The tiling pipeline demonstrates splitting each frame into several tiles which are processed independently by the hailonet element. This method is especially effective for detecting small objects in high-resolution frames.
To demonstrate tiling capabilities, we've selected a drone/aerial use case as the default:
- Default Model:
hailo_yolov8n_4_classes_vga- optimized for aerial object detection - Default Video:
tiling_visdrone_720p.mp4- aerial footage with small objects - Use Case: Perfect for demonstrating small object detection in high-resolution frames
For scenes with varied object sizes, you can use the --multi-scale flag to enable multi-scale tiling.
Note: It's very easy to reach very high FPS requirements by using too many tiles.
If you application seems to be slow, try to use less tiles. If you do need to use more tiles, you can reduce the frame rate using the --frame-rate flag.
Default (aerial detection):
hailo-tilingTo close the application, press Ctrl+C.
- Uses
hailo_yolov8n_4_classes_vga+ VisDrone video - Perfect for demonstrating small object detection
With multi-scale for varied object sizes:
hailo-tiling --multi-scale- Uses
hailo_yolov8n_4_classes_vga+ multi-scale - Optimized for scenes with a mix of small and large objects
With live camera:
hailo-tiling --input rpi --multi-scale- Uses
hailo_yolov8n_4_classes_vgawith a live camera feed and multi-scale.
Manual tile grid:
hailo-tiling --input rpi --tiles-x 3 --tiles-y 2 --hef /path/to/hef_file.hef- Uses Raspberry Pi Camera
- Creates exactly 3×2 = 6 tiles
- Uses custom HEF file (a stronger model for example)

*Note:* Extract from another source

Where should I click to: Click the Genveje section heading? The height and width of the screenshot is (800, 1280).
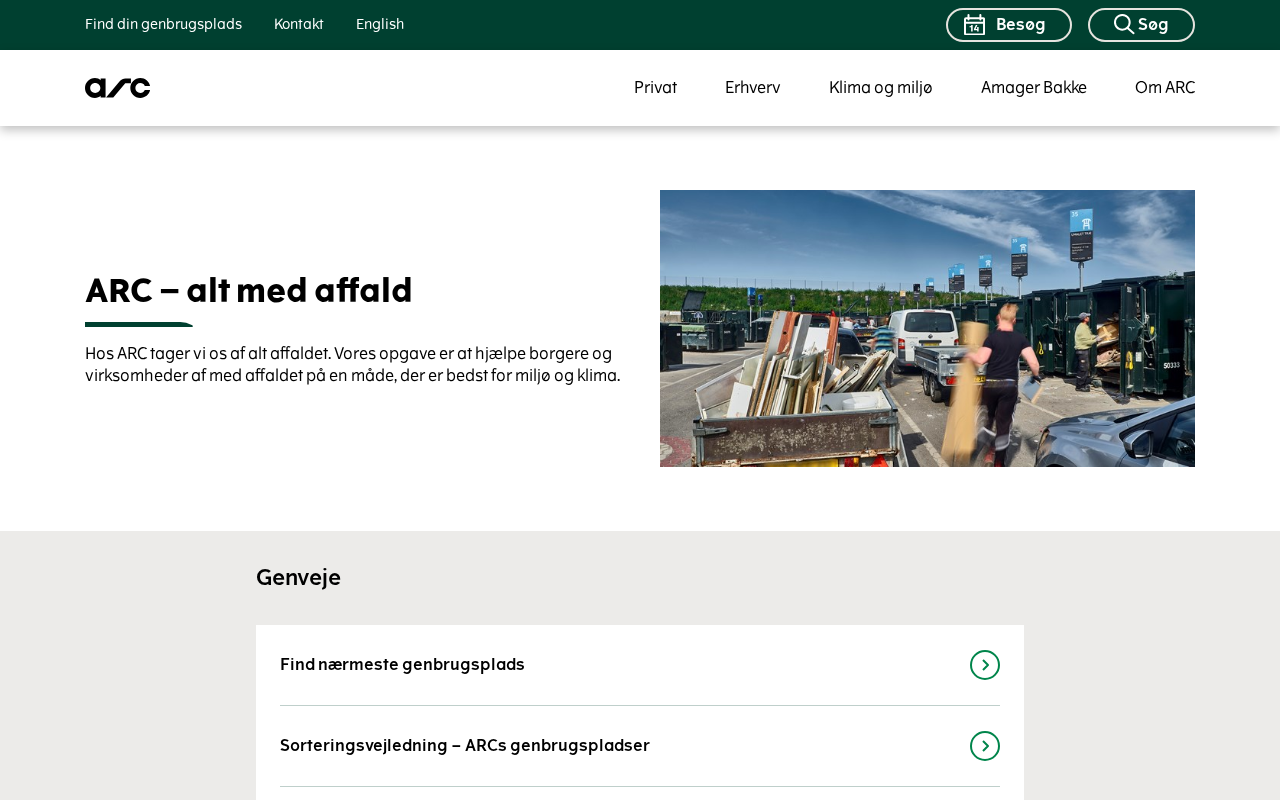[298, 578]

In single-scale mode, each frame is divided into a grid of tiles. Each tile is:
- Sized to match the model's input resolution
- Processed independently through the detection model
- Results are aggregated and filtered using NMS to remove duplicates
Benefits:
- Maintains high detection accuracy for small objects
- No downscaling of the original image
- Efficient processing of high-resolution frames
Multi-scale mode is useful when your scene contains objects of varying sizes. It adds predefined tile grids on top of your custom tile configuration.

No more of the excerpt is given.